The libertarian-leaning candidate is attempting to keep his base of anti-war supporters while appealing to a generally more hawkish GOP electorate. 

“I vow to judge questions of war with a solemn and profound deliberation. I will never take the country to war without just cause and constitutional approval of Congress,” he declared.

He continued, “As commander in chief, the world will know that our objective is peace. But the world will not mistake our desire for peace for passivity. The world should not mistake our reluctance for war for inaction. And if war should prove unavoidable, America will fight with overwhelming force and we will not relent until victory is ours.”

Paul’s event on Thursday took place during a particularly tense time in South Carolina. A few days earlier, a white police officer shot and killed an apparently unarmed black man in North Charleston, a city about a 20 minute drive away from Mt.
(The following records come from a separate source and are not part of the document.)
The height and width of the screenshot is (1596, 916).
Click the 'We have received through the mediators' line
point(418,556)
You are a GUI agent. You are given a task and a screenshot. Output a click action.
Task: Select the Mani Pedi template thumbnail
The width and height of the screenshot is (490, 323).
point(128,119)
Pleasant. Video that surfaced of the incident appeared to show a substantially different account than the officer originally reported, sparking protests and investigations by the state, FBI, and Justice Department. Paul has made efforts to reach out to minority communities and repeated a line in his stump speech that he sees “an America where criminal justice is applied equally.”
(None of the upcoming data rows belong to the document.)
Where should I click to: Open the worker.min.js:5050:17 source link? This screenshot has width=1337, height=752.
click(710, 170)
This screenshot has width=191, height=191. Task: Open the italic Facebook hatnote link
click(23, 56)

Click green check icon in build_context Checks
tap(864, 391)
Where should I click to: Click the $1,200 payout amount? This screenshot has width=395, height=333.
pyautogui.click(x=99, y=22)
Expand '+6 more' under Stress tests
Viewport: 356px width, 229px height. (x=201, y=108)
“This message of liberty is for people of all walks of life — the message of liberty, opportunity and justice,” he said. “We shouldn’t let the liberals take the word justice, we need to be party of justice. We need to be for all Americans, whether you wear a suit, a uniform, overalls, whether you’re rich or poor white or black. We need to be the party of all Americans.”

Paul, who officially declared his candidacy for president on April 7, continues his five-state campaign swing with visits to Iowa City, Iowa, and then Las Vegas.